Além dessa função intelectual, a autoridade possui uma função de caráter moral, de garantia, de fidúcia, de confiança: seus portadores, dotados de sabedoria reconhecida, são também probi homines, homens honestos, com virtude provada (socialmente reconhecidos), observantes do dever de veracidade (são fontes de “verdad socialmente reconocida”) e, pois, dignos de confiança. Não apenas, pela inteligência, sabedores da verdade, mas, pela vontade, inclinados  a custodiar e realizar a verdade sob a forma de bem (verum et bonum convertuntur; função de jusificação).
 
Confluem essas duas funções em que, pelo ensinamento e pelo exemplo, pela retidão de suas ações, os homines probi, dotados de autoridade, conduzem os demais partícipes ou conviventes da sociedade a amar e buscar o bem comum (função de prudência social, que, em rigor, apenas reúne as funções anteriores ao modo de suas partes formais).
 
Notários e registradores públicos, enquanto se abandeiram na tradição mais que milenar de suas nobilíssimas instituições, na possessão do legado recebido, muito têm ainda de responsabilidade para preservar e até aumentar, por meios de suas condutas pessoais, o reconhecimento da auctoritas do Notariado e dos Registros públicos, ensinando a verdade (função magisterial) e concordando os corações para o bem comum (função moral de justificação ou de concórdia social, de paz jurídica), no exercício probo de suas altíssimas profissões (função conclusiva de prudência social): será esta, enfim, a expressão mais sólida e animadora do histórico e provado amor que eles dedicaram por séculos ao bem comum e, aguarda-se isto, ainda hão de sempre e sempre devotá-lo.
 
Em suma, não foi nem é a potestade da fé pública que justificou e justifica o notário e o registrador.
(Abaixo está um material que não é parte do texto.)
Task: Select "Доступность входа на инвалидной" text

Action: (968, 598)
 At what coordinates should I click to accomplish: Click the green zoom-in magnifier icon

Exatamente ao revés: foi e é a autoridade dos registradores e notários que justificou e justifica neles a delegação da fé pública. Só a leal continuidade dos notários e registradores na possessão dessa auctoritas ou seja, apenas a perseverança do prestígio de seu saber intelectual, de seu querer moral e de sua inclinação social ao justo justificará a permanência da fides publica nas valiosas instituições jurídicas da paz jurídica.